▸ To do: From the listing below, pick out each line with the word "computer".
_____
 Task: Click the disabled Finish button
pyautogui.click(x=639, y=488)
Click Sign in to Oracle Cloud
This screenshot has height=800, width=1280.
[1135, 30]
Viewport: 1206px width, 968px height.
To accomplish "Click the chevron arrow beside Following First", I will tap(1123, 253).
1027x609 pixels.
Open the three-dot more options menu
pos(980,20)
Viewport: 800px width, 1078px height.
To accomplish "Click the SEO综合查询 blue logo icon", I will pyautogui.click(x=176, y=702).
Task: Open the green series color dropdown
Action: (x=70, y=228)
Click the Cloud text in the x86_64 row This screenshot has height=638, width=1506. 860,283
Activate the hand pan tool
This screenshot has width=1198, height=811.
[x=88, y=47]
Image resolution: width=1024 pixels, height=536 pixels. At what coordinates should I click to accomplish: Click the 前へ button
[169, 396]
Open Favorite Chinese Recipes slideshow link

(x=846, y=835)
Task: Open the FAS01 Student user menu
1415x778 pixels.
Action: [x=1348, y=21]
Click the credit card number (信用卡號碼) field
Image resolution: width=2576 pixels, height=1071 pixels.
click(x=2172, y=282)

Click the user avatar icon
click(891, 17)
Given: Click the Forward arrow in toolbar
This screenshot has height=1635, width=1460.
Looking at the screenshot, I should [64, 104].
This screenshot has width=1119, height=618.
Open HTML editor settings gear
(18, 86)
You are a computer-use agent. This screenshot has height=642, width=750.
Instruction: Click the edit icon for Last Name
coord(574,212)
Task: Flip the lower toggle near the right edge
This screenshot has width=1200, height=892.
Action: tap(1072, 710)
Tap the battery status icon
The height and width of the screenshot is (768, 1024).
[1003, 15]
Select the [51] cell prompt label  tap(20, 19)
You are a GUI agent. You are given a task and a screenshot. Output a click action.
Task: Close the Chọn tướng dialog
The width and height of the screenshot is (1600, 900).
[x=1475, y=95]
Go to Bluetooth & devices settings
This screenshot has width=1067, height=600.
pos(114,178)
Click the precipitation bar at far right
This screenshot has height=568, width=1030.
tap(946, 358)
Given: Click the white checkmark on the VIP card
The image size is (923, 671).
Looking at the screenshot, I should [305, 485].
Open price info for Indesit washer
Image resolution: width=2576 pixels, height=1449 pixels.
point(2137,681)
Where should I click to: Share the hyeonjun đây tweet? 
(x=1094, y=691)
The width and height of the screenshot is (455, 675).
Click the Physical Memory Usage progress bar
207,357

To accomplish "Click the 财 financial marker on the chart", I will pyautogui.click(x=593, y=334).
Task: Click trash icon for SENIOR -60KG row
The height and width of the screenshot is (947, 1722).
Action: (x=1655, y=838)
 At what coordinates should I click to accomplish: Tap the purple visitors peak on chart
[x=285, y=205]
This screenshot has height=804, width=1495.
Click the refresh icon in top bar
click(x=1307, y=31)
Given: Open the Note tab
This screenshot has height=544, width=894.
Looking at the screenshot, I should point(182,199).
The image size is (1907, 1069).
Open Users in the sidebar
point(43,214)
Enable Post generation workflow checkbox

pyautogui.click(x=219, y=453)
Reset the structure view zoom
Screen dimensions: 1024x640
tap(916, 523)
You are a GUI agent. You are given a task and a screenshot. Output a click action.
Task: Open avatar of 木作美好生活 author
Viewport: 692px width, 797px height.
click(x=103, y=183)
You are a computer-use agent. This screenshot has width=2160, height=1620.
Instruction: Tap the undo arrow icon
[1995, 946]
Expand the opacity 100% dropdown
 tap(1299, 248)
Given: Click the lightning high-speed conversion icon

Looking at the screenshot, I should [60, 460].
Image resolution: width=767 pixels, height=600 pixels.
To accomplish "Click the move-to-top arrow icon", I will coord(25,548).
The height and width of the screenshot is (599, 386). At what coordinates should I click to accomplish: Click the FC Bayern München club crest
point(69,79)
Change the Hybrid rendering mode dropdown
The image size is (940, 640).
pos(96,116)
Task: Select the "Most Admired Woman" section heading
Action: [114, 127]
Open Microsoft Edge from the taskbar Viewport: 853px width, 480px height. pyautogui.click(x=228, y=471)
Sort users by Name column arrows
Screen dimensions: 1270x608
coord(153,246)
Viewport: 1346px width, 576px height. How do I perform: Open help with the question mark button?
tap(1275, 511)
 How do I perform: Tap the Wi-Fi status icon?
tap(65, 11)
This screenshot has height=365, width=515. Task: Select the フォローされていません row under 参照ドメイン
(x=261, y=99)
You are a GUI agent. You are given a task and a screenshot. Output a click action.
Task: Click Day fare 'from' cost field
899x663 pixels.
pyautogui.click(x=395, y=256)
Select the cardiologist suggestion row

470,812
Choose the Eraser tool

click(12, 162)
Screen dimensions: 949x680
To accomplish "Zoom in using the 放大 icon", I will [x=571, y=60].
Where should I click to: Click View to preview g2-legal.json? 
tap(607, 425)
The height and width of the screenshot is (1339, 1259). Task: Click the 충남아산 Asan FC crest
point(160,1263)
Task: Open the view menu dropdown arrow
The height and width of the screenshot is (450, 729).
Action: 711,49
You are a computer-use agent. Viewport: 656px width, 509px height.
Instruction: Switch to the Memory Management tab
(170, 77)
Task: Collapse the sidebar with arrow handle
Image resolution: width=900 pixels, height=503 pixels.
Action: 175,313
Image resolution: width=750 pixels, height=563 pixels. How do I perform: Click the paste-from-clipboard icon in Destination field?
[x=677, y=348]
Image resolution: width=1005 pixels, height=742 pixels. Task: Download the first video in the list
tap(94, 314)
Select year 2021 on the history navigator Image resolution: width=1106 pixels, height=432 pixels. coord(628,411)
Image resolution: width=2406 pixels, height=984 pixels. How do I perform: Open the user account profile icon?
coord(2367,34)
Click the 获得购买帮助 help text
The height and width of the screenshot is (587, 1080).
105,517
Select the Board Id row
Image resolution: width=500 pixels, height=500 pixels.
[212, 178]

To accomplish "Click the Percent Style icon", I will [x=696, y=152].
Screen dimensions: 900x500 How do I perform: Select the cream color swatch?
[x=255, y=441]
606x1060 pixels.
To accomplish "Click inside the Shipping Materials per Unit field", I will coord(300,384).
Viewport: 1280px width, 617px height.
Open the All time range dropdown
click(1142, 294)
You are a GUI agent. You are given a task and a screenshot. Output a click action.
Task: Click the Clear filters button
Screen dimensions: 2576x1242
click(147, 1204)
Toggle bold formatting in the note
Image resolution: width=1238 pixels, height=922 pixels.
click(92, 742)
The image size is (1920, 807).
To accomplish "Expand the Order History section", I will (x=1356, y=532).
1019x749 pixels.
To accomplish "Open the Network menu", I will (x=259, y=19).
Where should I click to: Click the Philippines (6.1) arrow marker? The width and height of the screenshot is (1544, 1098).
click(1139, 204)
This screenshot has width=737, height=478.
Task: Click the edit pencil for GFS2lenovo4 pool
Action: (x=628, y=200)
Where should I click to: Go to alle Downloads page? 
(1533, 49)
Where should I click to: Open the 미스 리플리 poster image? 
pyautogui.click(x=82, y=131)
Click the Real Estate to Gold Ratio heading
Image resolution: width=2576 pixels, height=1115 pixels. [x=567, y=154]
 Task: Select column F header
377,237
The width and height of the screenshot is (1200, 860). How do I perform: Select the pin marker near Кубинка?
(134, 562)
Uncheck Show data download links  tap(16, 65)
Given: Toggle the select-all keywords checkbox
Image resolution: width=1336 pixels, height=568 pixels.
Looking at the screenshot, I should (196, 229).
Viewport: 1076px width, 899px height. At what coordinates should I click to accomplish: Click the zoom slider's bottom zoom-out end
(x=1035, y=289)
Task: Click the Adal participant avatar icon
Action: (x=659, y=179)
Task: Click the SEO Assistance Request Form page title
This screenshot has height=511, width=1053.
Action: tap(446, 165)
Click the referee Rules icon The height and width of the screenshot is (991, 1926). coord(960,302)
_____
▸ Solved problem:
You are a computer-use agent. This screenshot has height=642, width=750.
You are a computer-use agent. This screenshot has width=2160, height=1620.
You are a computer-use agent. Viewport: 656px width, 509px height.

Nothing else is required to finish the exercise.